Nutzanwendung: »Für die Frage, wie abhängig Deutschland und Europa künftig von China sind, ist es viel wichtiger, diese Technologien zu beherrschen, als einen Anteil an einem Hafenterminal zu besitzen. Auch wenn es im lauten Gebrüll des politischen Alltags meistens keine Rolle spielt: Es sind diese Zigtausenden an Ingenieuren, die Deutschlands Gewicht in der Geopolitik maßgeblich definieren. Oder anders ausgedrückt: Nur wer was kann, kann auch bestimmen.«

Und das wollen wir ja wohl alle.

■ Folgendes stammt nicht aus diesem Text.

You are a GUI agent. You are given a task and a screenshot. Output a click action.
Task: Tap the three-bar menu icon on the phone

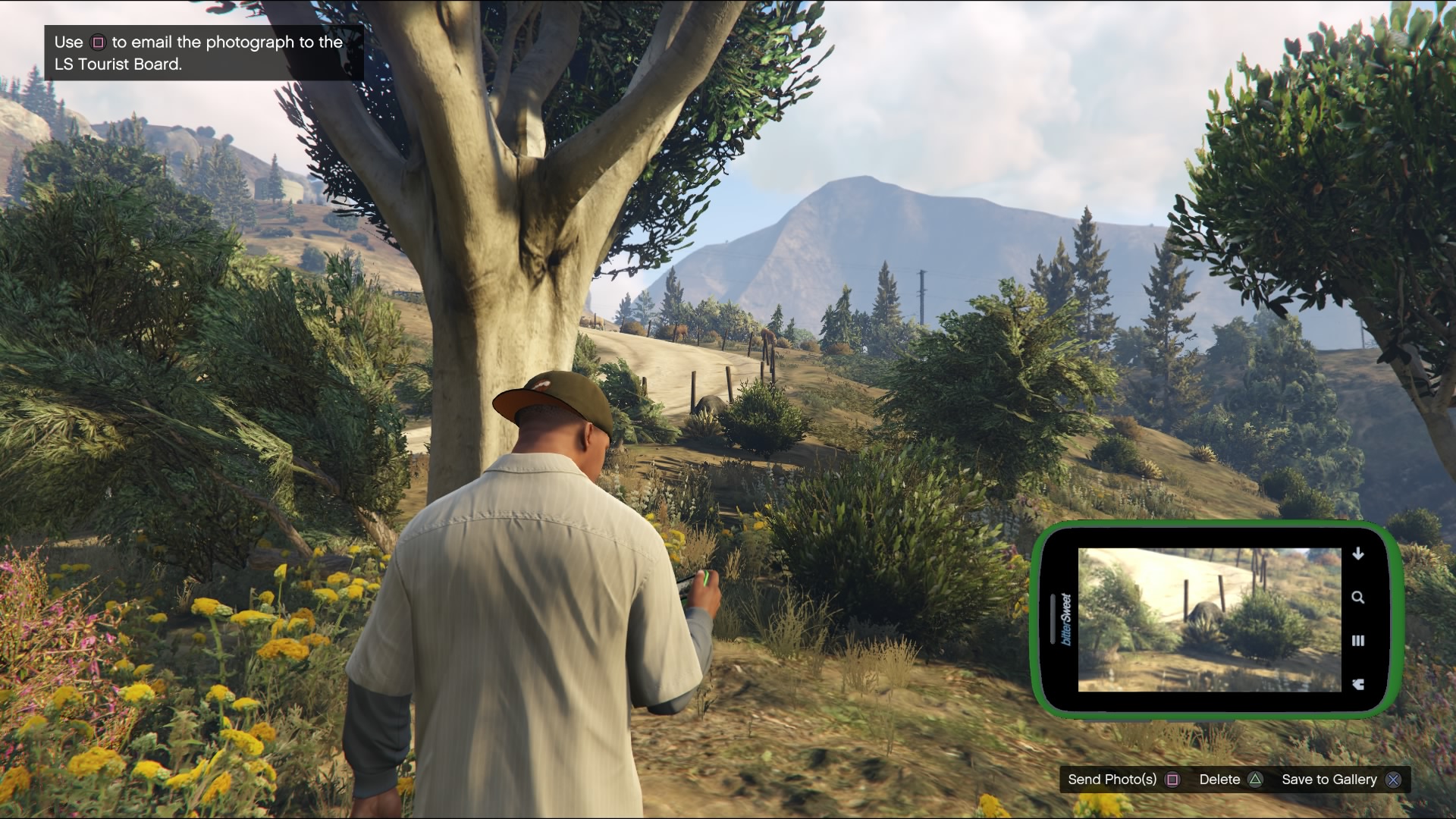pyautogui.click(x=1358, y=641)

Am deutschen Ingenieurwesen wird einst auch der Chinese genesen, wenn wir bestimmen – nicht blechtrompetend wie 1900 Wilhelm II. vorm »Expeditionskorps« (»Möge der Name Deutscher in China auf 1.000 Jahre durch euch in einer Weise bestätigt werden, dass es niemals wieder ein Chinese wagt, einen Deutschen scheel anzusehen!«), aber im Grunde: doch, genau so. Wie damals sind außerdem die USA an unserer Seite. Wie erläuterte der Nationale US-Sicherheitsberater Jacob Sullivan am 12. Oktober im Weißen Haus die neue Sicherheitsstrategie: »in unsere ökonomische Stärke und unsere technologische Führerschaft zu Hause investieren«. Denn: »Das ist die tiefste Quelle unserer Macht in der Welt.« Krise? Welche Krise? Mit den Sullivans und Theiles an der Spitze hat es nie eine gegeben.

Am deutschen Ingenieurwesen wird einst auch der Chinese genesen, wenn wir bestimmen – nicht blechtrompetend wie 1900 Wilhelm II. vorm »Expeditionskorps«, aber im Grunde: doch, genau so.